[About this task]
If a line in the records below holds the word "with", copy it.

[Items from a data source]
Start of Block

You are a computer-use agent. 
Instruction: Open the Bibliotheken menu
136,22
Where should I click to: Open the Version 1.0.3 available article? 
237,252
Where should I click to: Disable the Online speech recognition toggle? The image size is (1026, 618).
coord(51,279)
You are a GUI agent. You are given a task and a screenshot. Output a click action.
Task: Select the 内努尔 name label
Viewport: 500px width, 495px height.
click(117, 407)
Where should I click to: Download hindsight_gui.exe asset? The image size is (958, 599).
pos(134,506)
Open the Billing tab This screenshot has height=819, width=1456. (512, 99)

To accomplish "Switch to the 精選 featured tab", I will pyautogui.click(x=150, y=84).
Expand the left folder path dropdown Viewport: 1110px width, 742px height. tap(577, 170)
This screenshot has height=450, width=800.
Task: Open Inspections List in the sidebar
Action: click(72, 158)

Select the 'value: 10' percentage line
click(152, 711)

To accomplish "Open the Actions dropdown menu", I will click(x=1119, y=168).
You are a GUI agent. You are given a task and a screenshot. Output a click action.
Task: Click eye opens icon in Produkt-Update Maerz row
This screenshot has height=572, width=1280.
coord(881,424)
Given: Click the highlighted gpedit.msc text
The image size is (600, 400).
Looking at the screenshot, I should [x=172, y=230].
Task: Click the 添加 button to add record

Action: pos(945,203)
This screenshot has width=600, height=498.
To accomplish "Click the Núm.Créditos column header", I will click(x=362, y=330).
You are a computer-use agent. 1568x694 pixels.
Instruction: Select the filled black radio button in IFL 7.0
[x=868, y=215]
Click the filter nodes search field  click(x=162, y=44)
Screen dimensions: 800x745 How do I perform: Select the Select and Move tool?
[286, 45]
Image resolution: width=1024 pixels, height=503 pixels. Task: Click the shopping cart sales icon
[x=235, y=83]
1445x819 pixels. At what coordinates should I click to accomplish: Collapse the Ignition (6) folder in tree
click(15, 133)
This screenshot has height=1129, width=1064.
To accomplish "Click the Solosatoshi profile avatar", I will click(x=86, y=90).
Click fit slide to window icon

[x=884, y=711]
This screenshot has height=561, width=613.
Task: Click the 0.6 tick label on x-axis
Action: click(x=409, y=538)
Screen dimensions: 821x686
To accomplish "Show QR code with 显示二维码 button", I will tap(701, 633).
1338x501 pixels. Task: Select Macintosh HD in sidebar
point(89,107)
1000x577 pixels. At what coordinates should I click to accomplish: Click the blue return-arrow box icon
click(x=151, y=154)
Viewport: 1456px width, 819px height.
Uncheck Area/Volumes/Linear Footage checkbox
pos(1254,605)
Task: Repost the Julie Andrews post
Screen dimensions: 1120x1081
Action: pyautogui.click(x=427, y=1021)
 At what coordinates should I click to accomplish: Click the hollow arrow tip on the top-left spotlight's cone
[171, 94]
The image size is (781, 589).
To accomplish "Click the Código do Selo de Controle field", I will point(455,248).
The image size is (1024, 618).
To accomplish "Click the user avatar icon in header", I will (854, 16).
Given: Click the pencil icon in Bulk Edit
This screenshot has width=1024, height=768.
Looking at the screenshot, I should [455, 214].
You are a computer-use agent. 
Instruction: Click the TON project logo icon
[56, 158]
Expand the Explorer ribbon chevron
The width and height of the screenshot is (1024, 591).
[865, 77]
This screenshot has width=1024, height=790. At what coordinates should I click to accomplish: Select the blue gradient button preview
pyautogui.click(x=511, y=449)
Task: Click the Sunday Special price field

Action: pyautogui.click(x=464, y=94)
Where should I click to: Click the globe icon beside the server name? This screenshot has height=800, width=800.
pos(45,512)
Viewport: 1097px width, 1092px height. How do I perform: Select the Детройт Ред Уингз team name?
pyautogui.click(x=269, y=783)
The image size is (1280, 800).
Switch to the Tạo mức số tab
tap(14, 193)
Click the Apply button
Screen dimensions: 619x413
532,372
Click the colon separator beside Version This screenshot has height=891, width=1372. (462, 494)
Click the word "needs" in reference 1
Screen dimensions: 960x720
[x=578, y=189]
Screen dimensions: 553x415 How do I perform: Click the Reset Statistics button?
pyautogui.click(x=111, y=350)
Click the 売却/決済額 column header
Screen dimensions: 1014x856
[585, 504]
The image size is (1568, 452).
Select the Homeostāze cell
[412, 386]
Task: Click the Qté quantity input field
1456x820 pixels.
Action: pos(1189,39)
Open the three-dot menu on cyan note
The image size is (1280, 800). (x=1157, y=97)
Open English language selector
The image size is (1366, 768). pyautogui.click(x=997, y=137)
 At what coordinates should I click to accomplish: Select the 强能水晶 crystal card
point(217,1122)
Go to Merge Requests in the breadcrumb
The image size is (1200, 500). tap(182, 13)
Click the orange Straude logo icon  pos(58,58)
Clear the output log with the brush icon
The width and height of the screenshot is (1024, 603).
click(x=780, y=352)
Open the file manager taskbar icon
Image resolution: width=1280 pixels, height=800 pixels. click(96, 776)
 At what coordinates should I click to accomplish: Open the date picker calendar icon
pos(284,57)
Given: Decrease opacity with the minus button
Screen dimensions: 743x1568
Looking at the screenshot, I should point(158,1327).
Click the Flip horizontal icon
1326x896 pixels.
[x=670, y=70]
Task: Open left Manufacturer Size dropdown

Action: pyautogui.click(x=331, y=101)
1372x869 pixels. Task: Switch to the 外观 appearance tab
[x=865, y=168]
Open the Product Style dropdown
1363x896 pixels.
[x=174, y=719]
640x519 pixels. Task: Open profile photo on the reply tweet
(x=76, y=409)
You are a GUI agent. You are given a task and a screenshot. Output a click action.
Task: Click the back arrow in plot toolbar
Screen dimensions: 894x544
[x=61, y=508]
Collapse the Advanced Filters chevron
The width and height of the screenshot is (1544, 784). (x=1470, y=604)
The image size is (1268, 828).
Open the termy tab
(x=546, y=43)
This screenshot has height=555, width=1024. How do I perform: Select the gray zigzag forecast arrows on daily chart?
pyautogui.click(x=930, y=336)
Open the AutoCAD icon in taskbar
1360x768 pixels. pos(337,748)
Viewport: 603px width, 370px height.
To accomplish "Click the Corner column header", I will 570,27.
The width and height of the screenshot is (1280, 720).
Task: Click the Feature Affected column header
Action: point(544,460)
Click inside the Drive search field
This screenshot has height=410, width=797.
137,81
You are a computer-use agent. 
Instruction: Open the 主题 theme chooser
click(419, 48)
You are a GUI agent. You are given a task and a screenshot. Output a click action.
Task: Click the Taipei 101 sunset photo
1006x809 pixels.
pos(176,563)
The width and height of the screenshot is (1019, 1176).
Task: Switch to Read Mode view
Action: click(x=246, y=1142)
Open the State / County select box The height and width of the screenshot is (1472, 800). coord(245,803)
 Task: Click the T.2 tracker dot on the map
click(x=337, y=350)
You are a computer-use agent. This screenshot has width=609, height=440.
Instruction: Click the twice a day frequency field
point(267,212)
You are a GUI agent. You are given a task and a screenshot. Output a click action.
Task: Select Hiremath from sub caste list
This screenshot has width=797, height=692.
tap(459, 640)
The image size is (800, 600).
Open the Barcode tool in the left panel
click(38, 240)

End of Block

[Answer below]
To accomplish "Show QR code with 显示二维码 button", I will tap(701, 633).
Clear the output log with the brush icon
Given: Decrease opacity with the minus button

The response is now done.